Published:

Governments and private donors pledge €756M to treating neglected tropical diseases

As the World Health Organisation released a report showing nearly a billion people each year are getting treatment for NTDs, the pharma industry renews its pledge on drug donations

Advertisement

Leaders of governments, pharmaceutical companies and charitable organisations made new commitments to control and eliminate neglected tropical diseases (NTDs) in Geneva this week.

The summit coincided with the launch of the World Health Organisation’s (WHO) fourth report on NTDs, showing progress against these debilitating diseases.

The meeting comes five years after the launch of the London Declaration, when the public and private sectors committed to control or eradicate ten NTDs by 2020. Since then billions of treatments have been donated by pharma companies and administered in nearly 150 countries.

The WHO report showed that more people are getting treatment than ever before. In 2015, nearly a billion people received treatments donated by pharmaceutical companies for at least one NTD, a 36 percent increase since 2011, the year before the launch of the London Declaration.

As more districts, countries and regions eliminate NTDs, the number of people requiring treatments has decreased from 2 billion in 2010 to 1.6 billion in 2015. This is good progress but much remains to be done.

Progress against NTDs has been enabled by donations of drugs from pharma companies. In the five years since the London Declaration, companies have donated over seven billion treatments that, with the support of partners, now reach nearly 1 billion people every year. These donations, worth an estimated $19 billion from 2012 - 2020, greatly multiply the impact of cash donations with each dollar invested in delivery leveraging $26 worth of donated drugs.

In addition to donations, pharma companies are working with each other and with research institutes to discover and develop new tools to prevent, diagnose and treat NTDs.

Industry leaders reaffirmed their 2012 pledge to do their part to beat these diseases. “The London Declaration is a powerful example of the impact of successful partnerships,” said Haruo Naito, CEO of Eisai and an original signatory of the London Declaration. “By leveraging our resources and focusing on a common goal, we are already making unprecedented progress towards eliminating these horrific diseases,” he said.

“WHO has observed record-breaking progress towards bringing ancient scourges like sleeping sickness and elephantiasis to their knees,” said WHO Director-General, Margaret Chan. “Over the past 10 years, millions of people have been rescued from disability and poverty, thanks to one of the most effective global partnerships in modern public health.”

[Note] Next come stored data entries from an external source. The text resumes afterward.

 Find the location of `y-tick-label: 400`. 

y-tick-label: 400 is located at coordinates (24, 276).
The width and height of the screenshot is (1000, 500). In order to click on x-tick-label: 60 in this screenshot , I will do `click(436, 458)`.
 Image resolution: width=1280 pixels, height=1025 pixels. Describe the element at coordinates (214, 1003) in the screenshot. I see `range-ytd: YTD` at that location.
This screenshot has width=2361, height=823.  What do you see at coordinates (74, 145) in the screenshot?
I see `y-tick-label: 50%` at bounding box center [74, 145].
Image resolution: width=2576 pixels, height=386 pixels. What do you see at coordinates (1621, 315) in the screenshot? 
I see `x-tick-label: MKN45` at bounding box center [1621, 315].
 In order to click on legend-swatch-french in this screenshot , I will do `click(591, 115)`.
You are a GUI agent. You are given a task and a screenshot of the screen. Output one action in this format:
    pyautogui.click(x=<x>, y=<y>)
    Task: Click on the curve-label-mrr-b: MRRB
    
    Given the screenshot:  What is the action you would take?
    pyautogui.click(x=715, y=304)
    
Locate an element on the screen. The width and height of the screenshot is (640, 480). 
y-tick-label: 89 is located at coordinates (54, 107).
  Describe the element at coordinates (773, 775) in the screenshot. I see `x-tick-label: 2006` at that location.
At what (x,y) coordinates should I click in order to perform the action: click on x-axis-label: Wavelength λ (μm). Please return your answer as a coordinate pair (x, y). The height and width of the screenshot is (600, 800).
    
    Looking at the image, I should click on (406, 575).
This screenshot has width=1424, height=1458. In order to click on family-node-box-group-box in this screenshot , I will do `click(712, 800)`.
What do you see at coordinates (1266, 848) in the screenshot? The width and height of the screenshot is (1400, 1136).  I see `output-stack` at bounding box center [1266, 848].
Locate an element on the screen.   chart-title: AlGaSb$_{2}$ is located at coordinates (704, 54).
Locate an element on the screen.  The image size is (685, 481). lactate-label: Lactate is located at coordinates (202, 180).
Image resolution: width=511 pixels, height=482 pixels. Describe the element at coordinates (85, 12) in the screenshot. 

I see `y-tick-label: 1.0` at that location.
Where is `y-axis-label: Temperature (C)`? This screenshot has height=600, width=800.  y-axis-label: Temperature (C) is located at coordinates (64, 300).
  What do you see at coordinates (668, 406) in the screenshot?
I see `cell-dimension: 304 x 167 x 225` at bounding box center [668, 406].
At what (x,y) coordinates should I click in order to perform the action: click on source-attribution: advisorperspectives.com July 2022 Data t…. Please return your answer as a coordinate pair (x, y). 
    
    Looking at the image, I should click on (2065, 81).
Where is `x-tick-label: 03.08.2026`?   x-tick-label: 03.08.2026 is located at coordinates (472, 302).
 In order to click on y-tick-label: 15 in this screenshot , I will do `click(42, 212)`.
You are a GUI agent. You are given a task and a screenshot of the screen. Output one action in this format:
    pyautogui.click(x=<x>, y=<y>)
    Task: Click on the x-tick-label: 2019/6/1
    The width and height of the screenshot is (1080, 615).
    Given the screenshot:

The WHO report details progress against each disease. Highlights include:

  • Lymphatic filariasis racing toward finish line: In the last year, eight countries (Cambodia, Cook Islands, Maldives, Marshall Islands, Niue, Sri Lanka, Togo and Vanuatu) eliminated this disease and 10 other countries are waiting on surveillance results to verify elimination. The number of people globally requiring preventative treatment has dropped from 1.4 billion in 2011 to fewer than 950 million in 2015.
  • Fewest-ever cases of human African trypanosomiasis (sleeping sickness): In 2015, there were fewer reported cases of sleeping sickness than any other year in history, with fewer than 3,000 cases worldwide – an 89 per cent reduction since 2000. Innovative vector control and diagnostic technologies, supported by increasing numbers of product development partnerships, are revolutionizing sleeping sickness diagnosis, prevention and treatment.
  • Eighty-two per cent decrease in visceral leishmaniasis cases in India, Nepal and Bangladesh: Since 2008, cases of have decreased by 82 per cent due to improvements in vector control, mobilisation of village volunteers, collaboration with other NTD programs and drug donations from industry partners.
  • Guinea worm disease nearing eradication: Cases of Guinea worm disease have reduced from an estimated 3.5 million in 1986 to 25 in 2016 in just three countries – Chad, Ethiopia and South Sudan.

Governments and other donors announced new commitments at the summit to expand the reach and impact of NTD programs around the world. The Bill & Melinda Gates Foundation will give $335 million over the next four years to support a diverse group of NTD programs focused on drug development and delivery, disease surveillance and vector control.

“NTDs are some of the most painful, debilitating and stigmatising diseases that affect the world’s poorest communities. That’s why we helped launch the London Declaration, a historic milestone that led to significant progress in treating and reducing the spread of NTDs and demonstrated the impact that the public sector, the private sector, communities and NGOs can have by working together,” said Bill Gates, co-chair of the foundation.

“Thanks to this partnership, these neglected diseases are now getting the attention they deserve so fewer people have to suffer from these treatable conditions. There have been many successes in the past five years, but the job is not done yet. We have set ambitious targets for 2020 that require the continued commitment of pharmaceutical companies, donor and recipient governments, and frontline health workers to ensure drugs are available and delivered to the hardest to reach people.”

The Belgian government pledged an additional $27 million, spread equally over the next nine years, toward the elimination of sleeping sickness in the Democratic Republic of the Congo.

The UK government’s pledged almost $450 million over five years to support NTD control and elimination efforts around the world.